Work request: Using the listing below, set down exactly the lines starting at the line that contains "Produits (638, 60)" and ending at the line that contains "Résolution des insatisfactions", both included, and no others.

The data:
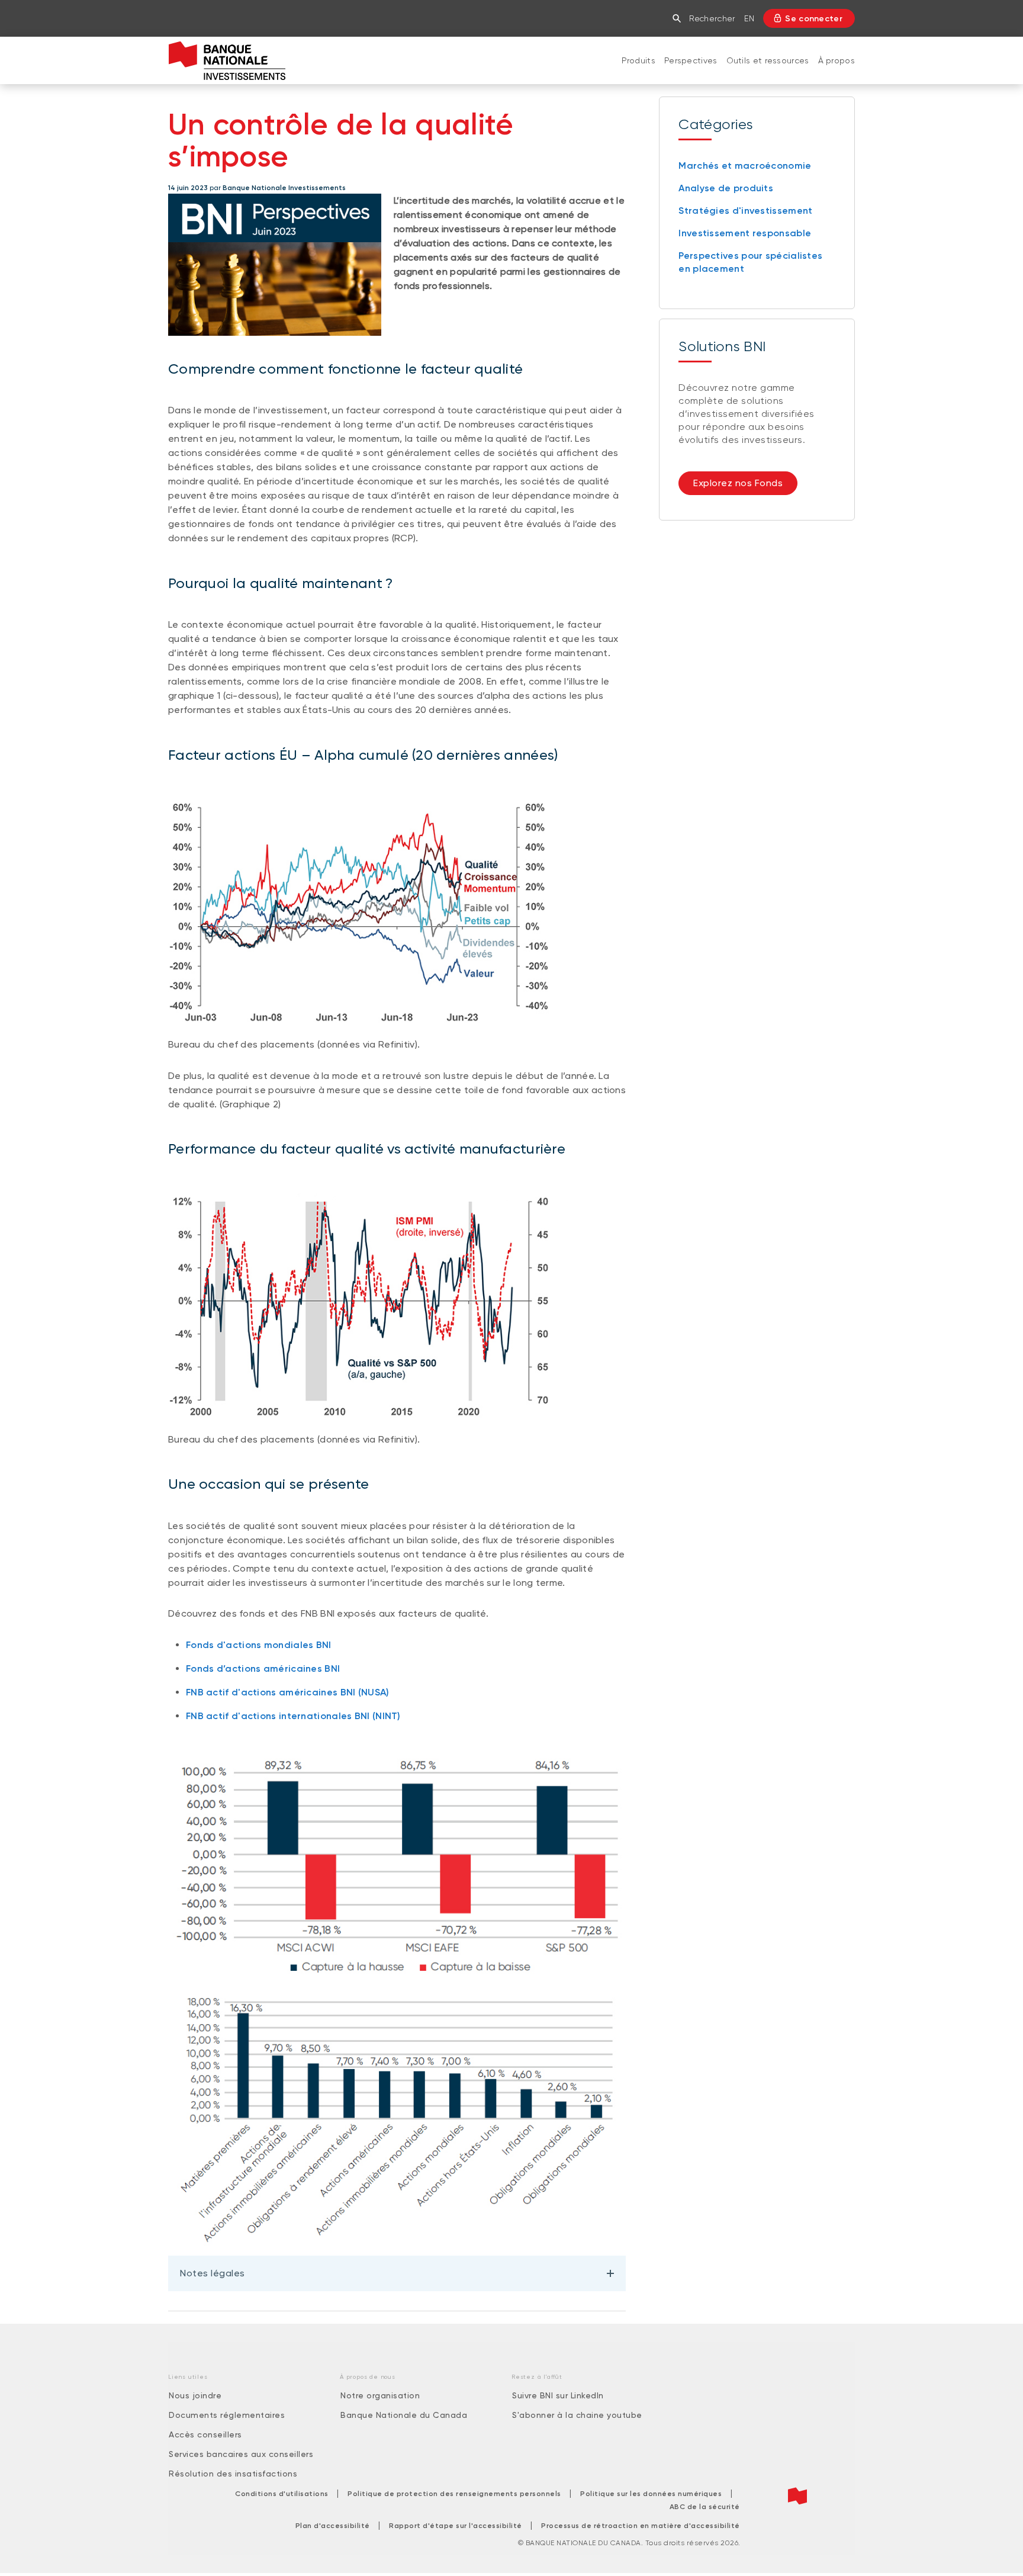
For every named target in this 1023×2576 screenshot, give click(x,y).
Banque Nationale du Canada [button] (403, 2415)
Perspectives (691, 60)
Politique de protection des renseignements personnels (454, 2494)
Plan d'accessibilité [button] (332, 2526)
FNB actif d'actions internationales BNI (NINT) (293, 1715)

--

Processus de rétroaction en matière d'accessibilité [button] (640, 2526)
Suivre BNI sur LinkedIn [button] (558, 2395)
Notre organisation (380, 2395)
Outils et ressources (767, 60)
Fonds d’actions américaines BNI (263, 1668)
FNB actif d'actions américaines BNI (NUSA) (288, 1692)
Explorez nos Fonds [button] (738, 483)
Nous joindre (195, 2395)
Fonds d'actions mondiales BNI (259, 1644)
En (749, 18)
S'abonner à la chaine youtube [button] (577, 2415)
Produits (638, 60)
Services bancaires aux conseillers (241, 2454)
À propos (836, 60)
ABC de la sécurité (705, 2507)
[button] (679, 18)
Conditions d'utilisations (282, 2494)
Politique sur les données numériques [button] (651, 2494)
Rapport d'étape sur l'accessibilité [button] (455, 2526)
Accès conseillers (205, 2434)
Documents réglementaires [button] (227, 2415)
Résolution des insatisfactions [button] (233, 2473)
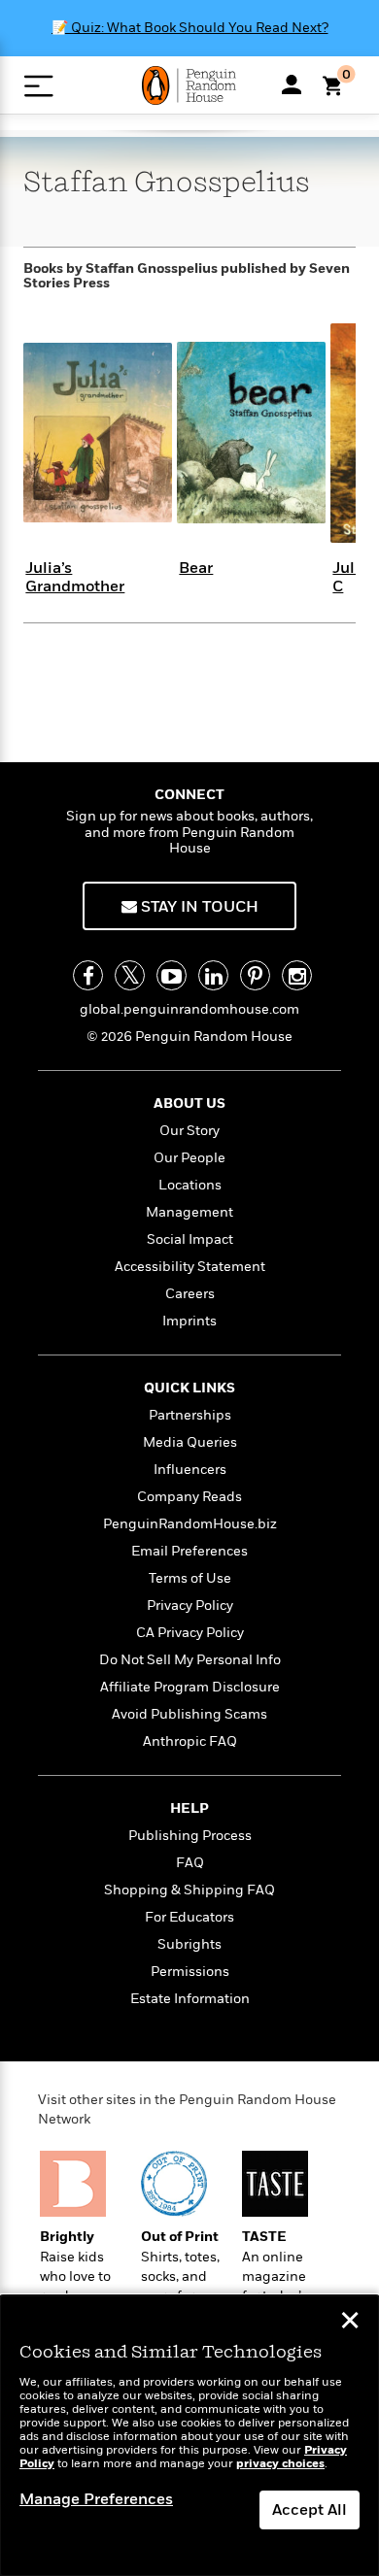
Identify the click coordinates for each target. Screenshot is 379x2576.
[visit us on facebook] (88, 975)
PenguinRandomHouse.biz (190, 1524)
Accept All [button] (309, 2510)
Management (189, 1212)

Solved exercise:
Produits (638, 60)
Services bancaires aux conseillers (241, 2454)
À propos (836, 60)
ABC de la sécurité (705, 2507)
[button] (679, 18)
Conditions d'utilisations (282, 2494)
Politique sur les données numériques [button] (651, 2494)
Rapport d'étape sur l'accessibilité [button] (455, 2526)
Accès conseillers (205, 2434)
Documents réglementaires [button] (227, 2415)
Résolution des insatisfactions [button] (233, 2473)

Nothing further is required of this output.